Almost five hours later, the patient got out of bed and collapsed in the presence of his wife. A code was called, but the man never regained consciousness and was pronounced dead about 90 minutes later. An autopsy confirmed a pulmonary embolism as the cause of death.

Plaintiff for the decedent alleged negligence in the clinicians' failure to diagnose and treat the pulmonary embolism. The plaintiff claimed that with proper treatment, the decedent would have survived.

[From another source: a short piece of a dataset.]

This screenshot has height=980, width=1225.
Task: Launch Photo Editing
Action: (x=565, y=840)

The defendants argued that there was no negligence involved and that heparin therapy would not have prevented the patient's death.

OUTCOME
According to a published account, a $6,116,000 verdict was returned.

COMMENT
This is a substantial verdict, reflecting the jury's revulsion at the loss of a 28-year-old patient. His initial presentation of low-grade fever, nonproductive cough, and dizziness with tachycardia and hypoxia could be consistent with either pneumonia or pulmonary embolism (PE). Given the facts presented, the chest X-ray findings and the magnitude of hypoxia are unclear. We are also not told whether any specific risk factors existed to make PE more likely, nor whether there was evidence of deep vein thrombosis (DVT) during presentation or at autopsy.

Diagnosing PE can be difficult. However, jurors confronted with a case involving a fatal PE may be led to believe that the diagnosis of PE is straightforward and should never be missed. Plaintiff's counsel will argue that the patient "would be standing here today" in a fully functional status if the diagnosis had been made.

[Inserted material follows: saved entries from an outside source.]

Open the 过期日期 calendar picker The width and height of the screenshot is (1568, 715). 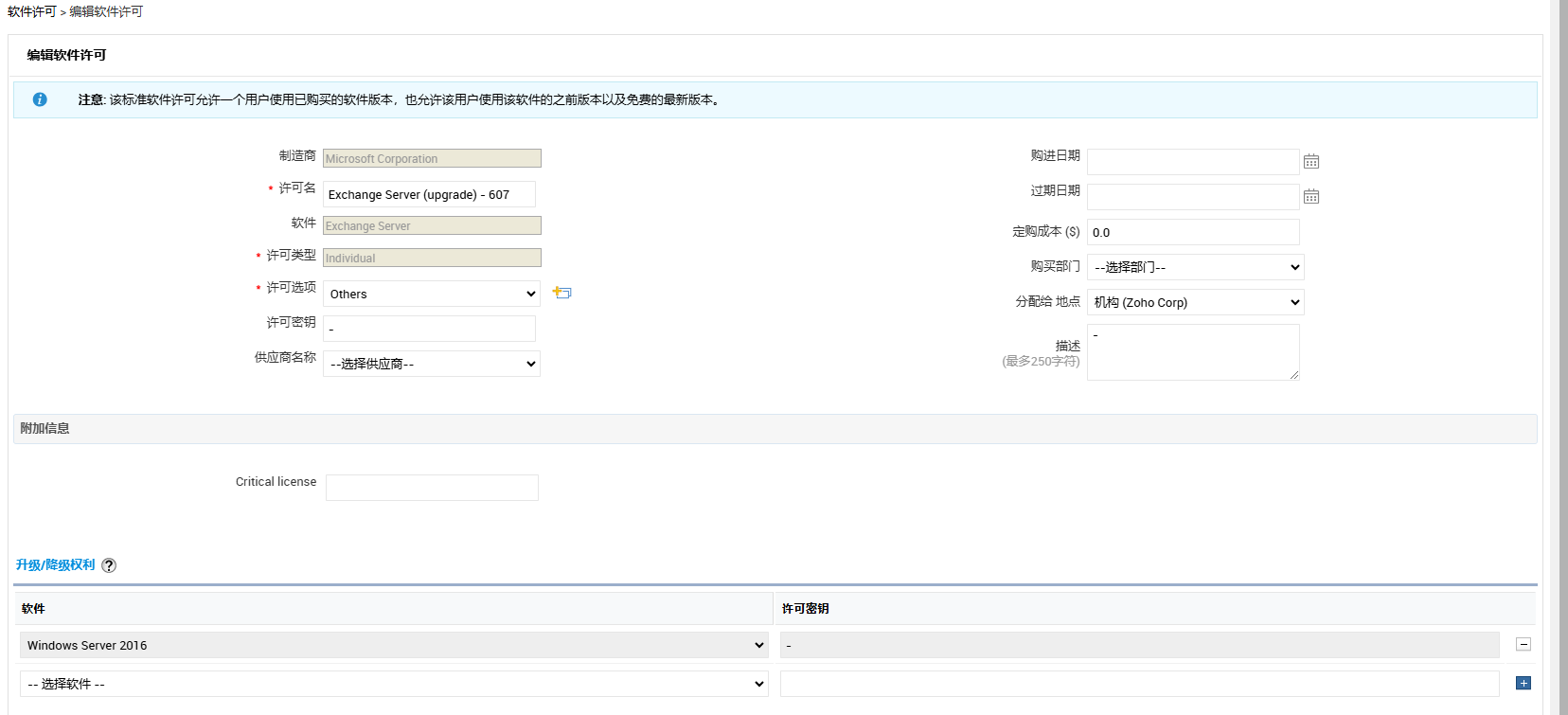(1310, 197)
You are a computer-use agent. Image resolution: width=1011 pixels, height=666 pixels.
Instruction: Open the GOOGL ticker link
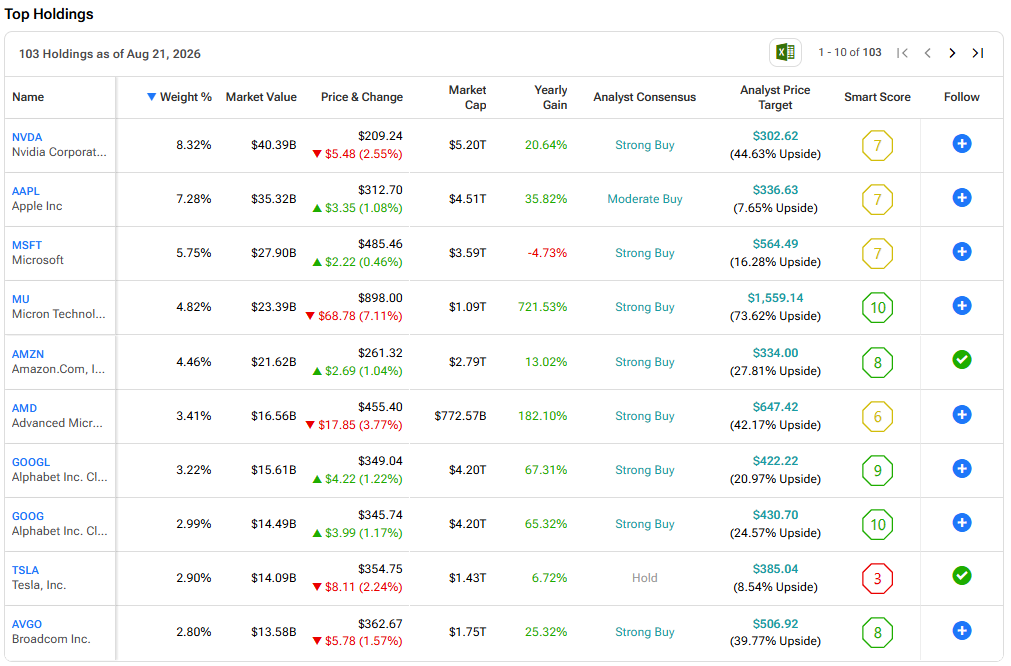[x=31, y=462]
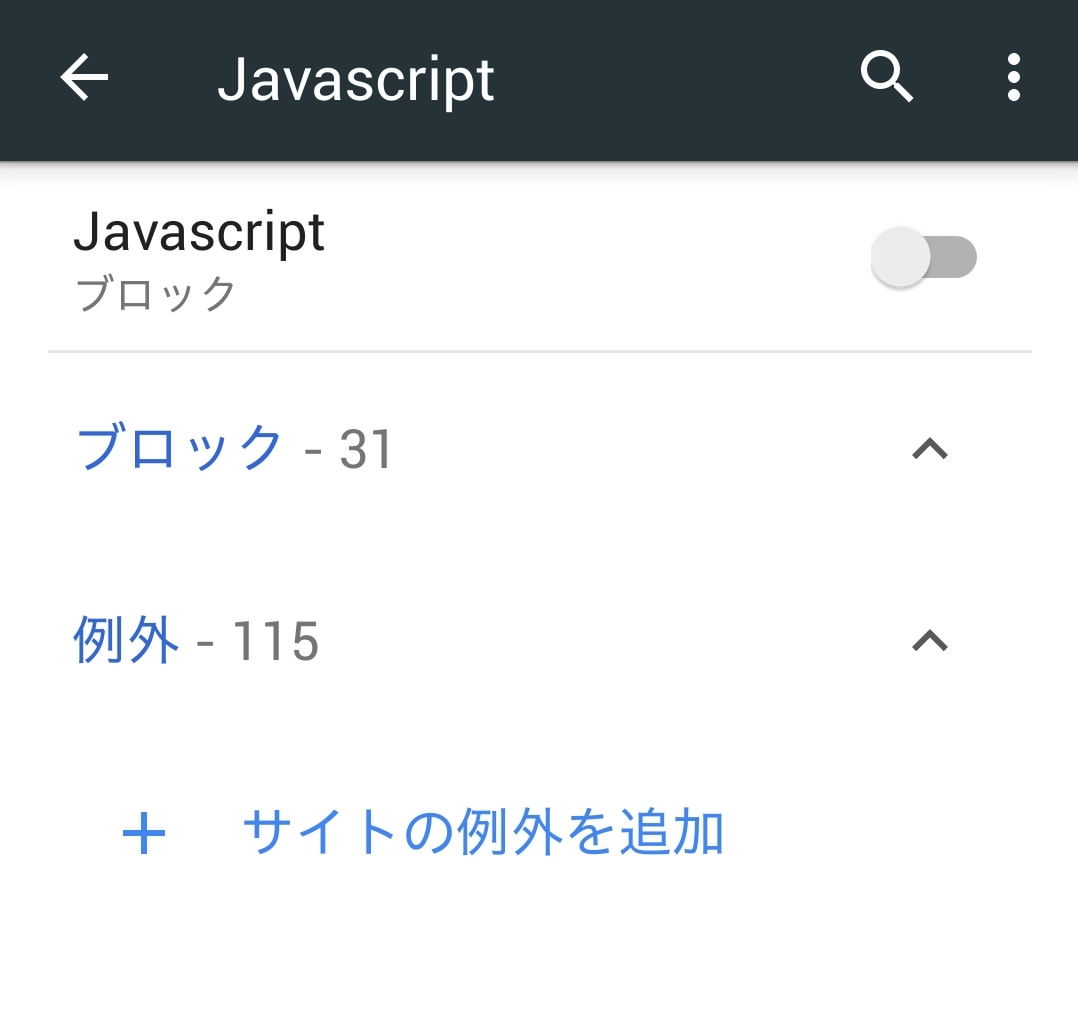
Task: Click the count 31 in the ブロック header
Action: coord(367,450)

Here, presumptively, the chest films and chest auscultation were suggestive of pneumonia and led the clinician, who actively considered PE, to ultimately exclude the possibility. It is not clear why the patient was transferred and not formally evaluated upon arrival at the second hospital, but the facts indicate that the patient was "significantly hypoxic." This should have entailed close monitoring by the receiving clinician, irrespective of the diagnosis.

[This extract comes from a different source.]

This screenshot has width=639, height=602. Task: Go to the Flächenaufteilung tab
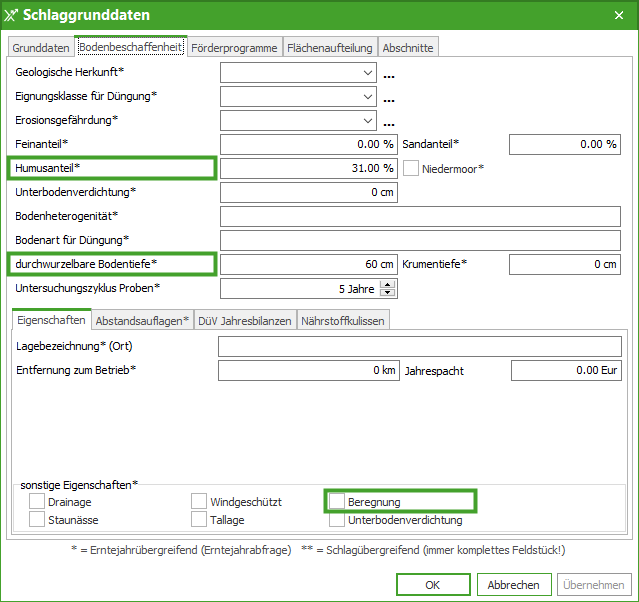[330, 48]
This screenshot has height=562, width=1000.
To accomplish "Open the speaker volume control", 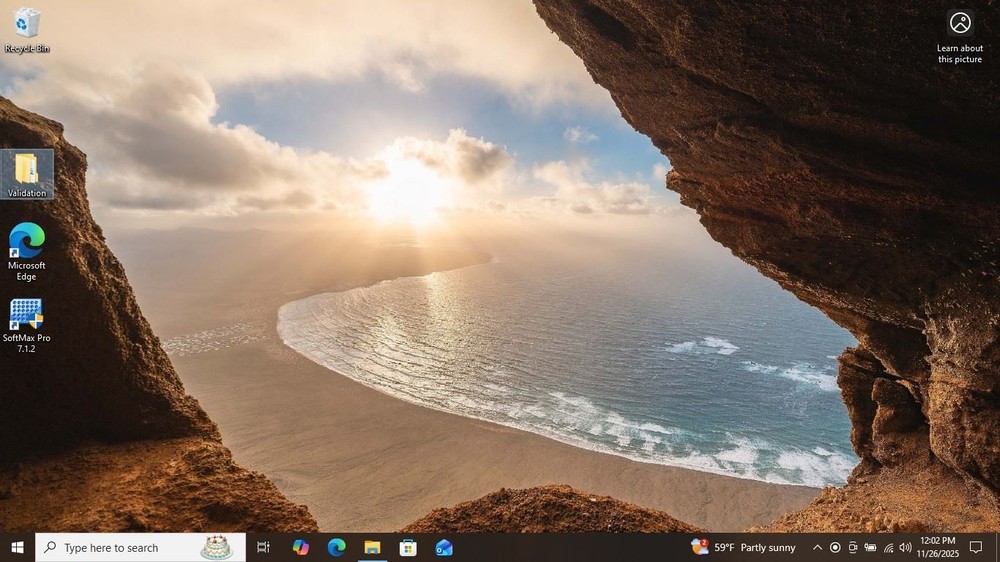I will (x=905, y=547).
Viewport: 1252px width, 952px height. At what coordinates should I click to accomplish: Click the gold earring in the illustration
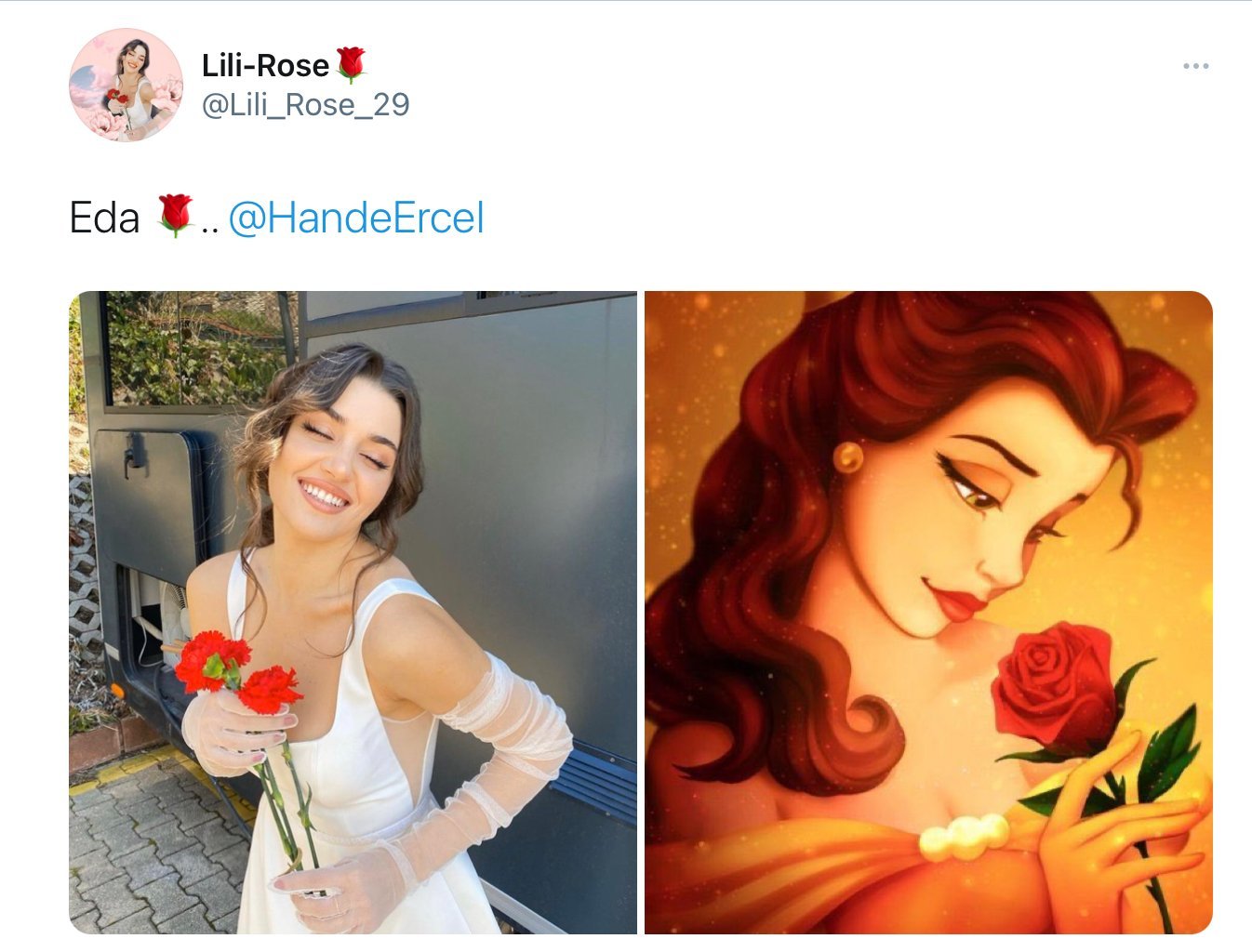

The pathophysiology of PE is straightforward—but the presentation is often variable and nonspecific, and the diagnosis tricky. Thus, for the clinician confronted with a hypoxic patient, it is important to consider this diagnosis early and thoroughly. Evaluate for risk factors: hypercoagulability, as in cases of malignancy, estrogen use, pregnancy, antiphospholipid syndrome (Hughes syndrome), or genomic mutations, factor V Leiden mutation, prothrombin mutation, factor VIII mutations, protein C and protein S deficiency; venous stasis; and vascular endothelial damage, as possibly occasioned by hypertension or atherosclerotic disease.

In addition, it is important to confirm the presence or absence of a DVT. Follow evidence-based rules, such as the Well's score, to guide decision making. In Well's scoring, points are assigned for each of seven criteria, allowing the patient to be categorized by high, moderate, or low probability for PE. The Well's scoring criteria are:

1. Suspected DVT: 3 points

2. PE the most likely diagnosis, or equally likely as a second diagnosis: 3 points

3. Tachycardia (heart rate >100 beats/min): 1.5 points

4. Immobilization for at least 3 days or surgery within the previous four weeks: 1.5 points

5. History of DVT or PE: 1.5 points

6. Hemoptysis: 1 point

7. Malignancy with treatment within previous 6 months: 1 point.

Patients with a total score exceeding 6 points are considered high-probability for PE and should undergo multidetector CT. Those with a score of 2 to 6 have moderate probability and should undergo high-sensitivity D-dimer testing; in patients with negative results, PE is excluded; positive results indicate multidetector CT and lower-extremity ultrasound.

In low-probability patients (Well's score below 20) with negative D-dimer results, PE is excluded; if D-dimer results are positive, multidetector CT should be ordered.

An extensive discussion of clinical predictive rules and diagnostic modalities and treatment is beyond the scope of this comment. However, clinicians should move swiftly to apply evidence-based decision-making rules to establish a diagnosis. It should be apparent that hypoxic patients must be monitored closely—particularly when a change of provider, service, or institution occurs.